-- Material provided --
+ + +

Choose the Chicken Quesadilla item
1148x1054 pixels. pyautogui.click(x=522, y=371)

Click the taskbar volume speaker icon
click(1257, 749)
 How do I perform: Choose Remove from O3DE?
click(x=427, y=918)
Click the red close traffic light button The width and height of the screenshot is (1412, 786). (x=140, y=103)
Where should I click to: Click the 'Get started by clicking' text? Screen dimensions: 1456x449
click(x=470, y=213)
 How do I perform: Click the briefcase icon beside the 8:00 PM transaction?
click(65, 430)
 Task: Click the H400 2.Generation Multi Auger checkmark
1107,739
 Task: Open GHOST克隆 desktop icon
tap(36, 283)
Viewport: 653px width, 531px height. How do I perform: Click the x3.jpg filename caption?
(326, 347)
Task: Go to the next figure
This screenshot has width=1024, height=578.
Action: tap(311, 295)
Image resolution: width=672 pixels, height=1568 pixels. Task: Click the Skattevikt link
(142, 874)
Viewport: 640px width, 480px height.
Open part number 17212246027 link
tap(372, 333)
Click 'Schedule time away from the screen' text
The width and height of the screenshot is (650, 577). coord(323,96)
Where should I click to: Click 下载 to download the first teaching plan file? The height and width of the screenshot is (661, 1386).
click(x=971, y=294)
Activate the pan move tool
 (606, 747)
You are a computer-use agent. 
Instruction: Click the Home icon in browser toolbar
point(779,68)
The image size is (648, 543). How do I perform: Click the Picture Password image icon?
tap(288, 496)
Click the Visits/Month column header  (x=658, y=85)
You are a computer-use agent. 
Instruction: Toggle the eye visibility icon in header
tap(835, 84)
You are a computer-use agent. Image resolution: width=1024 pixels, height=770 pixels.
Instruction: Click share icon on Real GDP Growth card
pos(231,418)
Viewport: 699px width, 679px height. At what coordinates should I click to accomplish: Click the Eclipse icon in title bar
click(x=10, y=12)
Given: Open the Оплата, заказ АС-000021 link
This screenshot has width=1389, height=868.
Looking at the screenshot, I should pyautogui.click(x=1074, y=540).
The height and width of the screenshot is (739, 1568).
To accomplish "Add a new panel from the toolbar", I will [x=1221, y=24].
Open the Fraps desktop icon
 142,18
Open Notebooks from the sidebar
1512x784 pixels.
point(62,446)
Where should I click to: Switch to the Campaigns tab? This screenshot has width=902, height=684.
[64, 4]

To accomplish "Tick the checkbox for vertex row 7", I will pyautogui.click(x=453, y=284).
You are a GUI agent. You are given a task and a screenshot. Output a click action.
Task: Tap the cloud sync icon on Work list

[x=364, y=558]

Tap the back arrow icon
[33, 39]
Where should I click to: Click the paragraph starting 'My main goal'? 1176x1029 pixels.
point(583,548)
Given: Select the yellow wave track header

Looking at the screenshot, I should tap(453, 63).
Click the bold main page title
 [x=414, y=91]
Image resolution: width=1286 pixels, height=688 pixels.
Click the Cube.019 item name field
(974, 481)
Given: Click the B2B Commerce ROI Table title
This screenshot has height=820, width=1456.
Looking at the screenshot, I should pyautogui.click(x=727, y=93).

+ + +

-- Requirement --
Copy out every line of the material above that contains the word "item".

-- Output for this exercise --
Choose the Chicken Quesadilla item
Click the Cube.019 item name field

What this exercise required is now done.